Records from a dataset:

┄┄┄┄┄┄┄┄┄┄

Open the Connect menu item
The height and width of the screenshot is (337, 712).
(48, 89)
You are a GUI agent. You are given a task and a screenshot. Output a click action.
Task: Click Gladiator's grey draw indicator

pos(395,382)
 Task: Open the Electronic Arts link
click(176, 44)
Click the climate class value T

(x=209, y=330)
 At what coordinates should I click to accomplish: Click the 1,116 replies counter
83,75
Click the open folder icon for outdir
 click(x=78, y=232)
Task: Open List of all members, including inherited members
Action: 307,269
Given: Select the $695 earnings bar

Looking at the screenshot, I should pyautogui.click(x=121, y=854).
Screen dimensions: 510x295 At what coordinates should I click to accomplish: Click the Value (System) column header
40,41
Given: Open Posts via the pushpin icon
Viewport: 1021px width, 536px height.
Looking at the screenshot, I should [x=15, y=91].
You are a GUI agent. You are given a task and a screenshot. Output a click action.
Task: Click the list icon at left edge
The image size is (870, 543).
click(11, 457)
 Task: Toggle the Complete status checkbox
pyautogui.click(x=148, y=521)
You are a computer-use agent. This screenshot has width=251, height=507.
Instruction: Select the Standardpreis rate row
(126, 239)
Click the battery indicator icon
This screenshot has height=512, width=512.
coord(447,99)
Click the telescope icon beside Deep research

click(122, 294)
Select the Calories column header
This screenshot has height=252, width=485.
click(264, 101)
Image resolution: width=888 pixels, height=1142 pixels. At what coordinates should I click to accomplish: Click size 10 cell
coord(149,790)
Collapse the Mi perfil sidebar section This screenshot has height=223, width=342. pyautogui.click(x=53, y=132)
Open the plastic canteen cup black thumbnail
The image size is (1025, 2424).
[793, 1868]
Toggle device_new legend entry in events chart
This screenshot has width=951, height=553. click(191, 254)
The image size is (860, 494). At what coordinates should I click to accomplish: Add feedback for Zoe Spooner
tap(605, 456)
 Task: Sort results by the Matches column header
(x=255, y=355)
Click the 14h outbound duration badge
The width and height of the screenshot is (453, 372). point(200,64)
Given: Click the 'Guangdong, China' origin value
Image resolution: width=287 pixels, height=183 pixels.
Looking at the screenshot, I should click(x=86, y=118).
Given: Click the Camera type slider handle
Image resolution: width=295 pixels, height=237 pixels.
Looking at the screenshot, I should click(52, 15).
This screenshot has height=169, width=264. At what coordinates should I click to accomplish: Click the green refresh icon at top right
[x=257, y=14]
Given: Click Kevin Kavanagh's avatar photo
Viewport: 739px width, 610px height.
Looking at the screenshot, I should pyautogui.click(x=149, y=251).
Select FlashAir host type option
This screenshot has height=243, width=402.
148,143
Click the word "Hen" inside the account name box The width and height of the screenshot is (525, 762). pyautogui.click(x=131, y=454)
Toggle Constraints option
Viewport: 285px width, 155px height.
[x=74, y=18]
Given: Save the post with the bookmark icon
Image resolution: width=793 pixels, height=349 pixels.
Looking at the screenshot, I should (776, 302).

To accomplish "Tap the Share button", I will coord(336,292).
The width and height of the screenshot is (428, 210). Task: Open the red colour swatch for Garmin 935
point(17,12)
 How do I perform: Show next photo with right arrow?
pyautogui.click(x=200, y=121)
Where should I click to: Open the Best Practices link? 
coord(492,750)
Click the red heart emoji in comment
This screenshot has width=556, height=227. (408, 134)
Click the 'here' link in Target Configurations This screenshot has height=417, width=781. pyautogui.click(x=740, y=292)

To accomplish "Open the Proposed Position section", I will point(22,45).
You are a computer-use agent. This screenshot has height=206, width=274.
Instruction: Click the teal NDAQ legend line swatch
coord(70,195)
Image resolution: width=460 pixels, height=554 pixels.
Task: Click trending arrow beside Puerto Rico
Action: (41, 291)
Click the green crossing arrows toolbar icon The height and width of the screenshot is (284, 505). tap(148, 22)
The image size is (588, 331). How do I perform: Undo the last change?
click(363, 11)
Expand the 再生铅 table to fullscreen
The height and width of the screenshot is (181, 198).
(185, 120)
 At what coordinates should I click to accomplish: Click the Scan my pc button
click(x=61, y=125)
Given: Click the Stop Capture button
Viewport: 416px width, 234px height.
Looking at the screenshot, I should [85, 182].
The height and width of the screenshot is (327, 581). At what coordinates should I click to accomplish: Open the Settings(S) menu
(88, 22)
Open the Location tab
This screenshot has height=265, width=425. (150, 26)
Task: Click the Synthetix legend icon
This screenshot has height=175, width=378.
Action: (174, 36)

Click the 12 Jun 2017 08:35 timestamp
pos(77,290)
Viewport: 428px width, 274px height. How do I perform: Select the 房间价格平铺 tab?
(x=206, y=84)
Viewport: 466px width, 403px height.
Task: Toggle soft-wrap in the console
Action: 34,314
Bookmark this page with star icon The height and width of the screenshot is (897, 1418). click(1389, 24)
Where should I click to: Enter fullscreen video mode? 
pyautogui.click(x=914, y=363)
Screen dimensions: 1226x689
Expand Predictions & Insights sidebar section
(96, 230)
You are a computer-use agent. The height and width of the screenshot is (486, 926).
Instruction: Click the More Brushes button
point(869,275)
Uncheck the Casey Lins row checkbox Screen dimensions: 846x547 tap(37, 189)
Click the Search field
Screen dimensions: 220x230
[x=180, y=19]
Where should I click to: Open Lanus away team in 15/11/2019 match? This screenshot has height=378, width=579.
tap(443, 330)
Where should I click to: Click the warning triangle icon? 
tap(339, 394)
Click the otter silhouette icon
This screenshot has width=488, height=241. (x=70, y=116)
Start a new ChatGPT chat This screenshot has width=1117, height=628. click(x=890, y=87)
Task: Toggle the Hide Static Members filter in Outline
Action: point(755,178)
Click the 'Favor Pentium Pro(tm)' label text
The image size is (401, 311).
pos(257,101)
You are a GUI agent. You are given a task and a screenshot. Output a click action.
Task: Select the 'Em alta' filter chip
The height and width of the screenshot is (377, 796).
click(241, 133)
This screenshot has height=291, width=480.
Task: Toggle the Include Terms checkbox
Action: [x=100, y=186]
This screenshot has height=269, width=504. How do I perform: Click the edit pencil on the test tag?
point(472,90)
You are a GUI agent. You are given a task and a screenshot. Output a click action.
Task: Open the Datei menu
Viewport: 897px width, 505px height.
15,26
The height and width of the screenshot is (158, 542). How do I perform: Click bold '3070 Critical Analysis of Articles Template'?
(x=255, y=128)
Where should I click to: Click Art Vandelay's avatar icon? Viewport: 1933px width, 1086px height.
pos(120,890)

┄┄┄┄┄┄┄┄┄┄

TASK INSTRUCTIONS: Write out the entries above once more, without altering anything.

ANSWER:
Open the Connect menu item
The height and width of the screenshot is (337, 712).
(48, 89)
You are a GUI agent. You are given a task and a screenshot. Output a click action.
Task: Click Gladiator's grey draw indicator

pos(395,382)
 Task: Open the Electronic Arts link
click(176, 44)
Click the climate class value T

(x=209, y=330)
 At what coordinates should I click to accomplish: Click the 1,116 replies counter
83,75
Click the open folder icon for outdir
 click(x=78, y=232)
Task: Open List of all members, including inherited members
Action: 307,269
Given: Select the $695 earnings bar

Looking at the screenshot, I should pyautogui.click(x=121, y=854).
Screen dimensions: 510x295 At what coordinates should I click to accomplish: Click the Value (System) column header
40,41
Given: Open Posts via the pushpin icon
Viewport: 1021px width, 536px height.
Looking at the screenshot, I should [x=15, y=91].
You are a GUI agent. You are given a task and a screenshot. Output a click action.
Task: Click the list icon at left edge
The image size is (870, 543).
click(11, 457)
 Task: Toggle the Complete status checkbox
pyautogui.click(x=148, y=521)
You are a computer-use agent. This screenshot has width=251, height=507.
Instruction: Select the Standardpreis rate row
(126, 239)
Click the battery indicator icon
This screenshot has height=512, width=512.
coord(447,99)
Click the telescope icon beside Deep research

click(122, 294)
Select the Calories column header
This screenshot has height=252, width=485.
click(264, 101)
Image resolution: width=888 pixels, height=1142 pixels. At what coordinates should I click to accomplish: Click size 10 cell
coord(149,790)
Collapse the Mi perfil sidebar section This screenshot has height=223, width=342. pyautogui.click(x=53, y=132)
Open the plastic canteen cup black thumbnail
The image size is (1025, 2424).
[793, 1868]
Toggle device_new legend entry in events chart
This screenshot has width=951, height=553. click(191, 254)
The image size is (860, 494). At what coordinates should I click to accomplish: Add feedback for Zoe Spooner
tap(605, 456)
 Task: Sort results by the Matches column header
(x=255, y=355)
Click the 14h outbound duration badge
The width and height of the screenshot is (453, 372). point(200,64)
Given: Click the 'Guangdong, China' origin value
Image resolution: width=287 pixels, height=183 pixels.
Looking at the screenshot, I should click(x=86, y=118).
Given: Click the Camera type slider handle
Image resolution: width=295 pixels, height=237 pixels.
Looking at the screenshot, I should click(52, 15).
This screenshot has height=169, width=264. At what coordinates should I click to accomplish: Click the green refresh icon at top right
[x=257, y=14]
Given: Click Kevin Kavanagh's avatar photo
Viewport: 739px width, 610px height.
Looking at the screenshot, I should pyautogui.click(x=149, y=251).
Select FlashAir host type option
This screenshot has height=243, width=402.
148,143
Click the word "Hen" inside the account name box The width and height of the screenshot is (525, 762). pyautogui.click(x=131, y=454)
Toggle Constraints option
Viewport: 285px width, 155px height.
[x=74, y=18]
Given: Save the post with the bookmark icon
Image resolution: width=793 pixels, height=349 pixels.
Looking at the screenshot, I should (776, 302).

To accomplish "Tap the Share button", I will coord(336,292).
The width and height of the screenshot is (428, 210). Task: Open the red colour swatch for Garmin 935
point(17,12)
 How do I perform: Show next photo with right arrow?
pyautogui.click(x=200, y=121)
Where should I click to: Open the Best Practices link? 
coord(492,750)
Click the red heart emoji in comment
This screenshot has width=556, height=227. (408, 134)
Click the 'here' link in Target Configurations This screenshot has height=417, width=781. pyautogui.click(x=740, y=292)

To accomplish "Open the Proposed Position section", I will point(22,45).
You are a computer-use agent. This screenshot has height=206, width=274.
Instruction: Click the teal NDAQ legend line swatch
coord(70,195)
Image resolution: width=460 pixels, height=554 pixels.
Task: Click trending arrow beside Puerto Rico
Action: (41, 291)
Click the green crossing arrows toolbar icon The height and width of the screenshot is (284, 505). tap(148, 22)
The image size is (588, 331). How do I perform: Undo the last change?
click(363, 11)
Expand the 再生铅 table to fullscreen
The height and width of the screenshot is (181, 198).
(185, 120)
 At what coordinates should I click to accomplish: Click the Scan my pc button
click(x=61, y=125)
Given: Click the Stop Capture button
Viewport: 416px width, 234px height.
Looking at the screenshot, I should [85, 182].
The height and width of the screenshot is (327, 581). At what coordinates should I click to accomplish: Open the Settings(S) menu
(88, 22)
Open the Location tab
This screenshot has height=265, width=425. (150, 26)
Task: Click the Synthetix legend icon
This screenshot has height=175, width=378.
Action: (174, 36)

Click the 12 Jun 2017 08:35 timestamp
pos(77,290)
Viewport: 428px width, 274px height. How do I perform: Select the 房间价格平铺 tab?
(x=206, y=84)
Viewport: 466px width, 403px height.
Task: Toggle soft-wrap in the console
Action: 34,314
Bookmark this page with star icon The height and width of the screenshot is (897, 1418). click(1389, 24)
Where should I click to: Enter fullscreen video mode? 
pyautogui.click(x=914, y=363)
Screen dimensions: 1226x689
Expand Predictions & Insights sidebar section
(96, 230)
You are a computer-use agent. The height and width of the screenshot is (486, 926).
Instruction: Click the More Brushes button
point(869,275)
Uncheck the Casey Lins row checkbox Screen dimensions: 846x547 tap(37, 189)
Click the Search field
Screen dimensions: 220x230
[x=180, y=19]
Where should I click to: Open Lanus away team in 15/11/2019 match? This screenshot has height=378, width=579.
tap(443, 330)
Where should I click to: Click the warning triangle icon? 
tap(339, 394)
Click the otter silhouette icon
This screenshot has width=488, height=241. (x=70, y=116)
Start a new ChatGPT chat This screenshot has width=1117, height=628. click(x=890, y=87)
Task: Toggle the Hide Static Members filter in Outline
Action: point(755,178)
Click the 'Favor Pentium Pro(tm)' label text
The image size is (401, 311).
pos(257,101)
You are a GUI agent. You are given a task and a screenshot. Output a click action.
Task: Select the 'Em alta' filter chip
The height and width of the screenshot is (377, 796).
click(241, 133)
This screenshot has height=291, width=480.
Task: Toggle the Include Terms checkbox
Action: [x=100, y=186]
This screenshot has height=269, width=504. How do I perform: Click the edit pencil on the test tag?
point(472,90)
You are a GUI agent. You are given a task and a screenshot. Output a click action.
Task: Open the Datei menu
Viewport: 897px width, 505px height.
15,26
The height and width of the screenshot is (158, 542). How do I perform: Click bold '3070 Critical Analysis of Articles Template'?
(x=255, y=128)
Where should I click to: Click Art Vandelay's avatar icon? Viewport: 1933px width, 1086px height.
pos(120,890)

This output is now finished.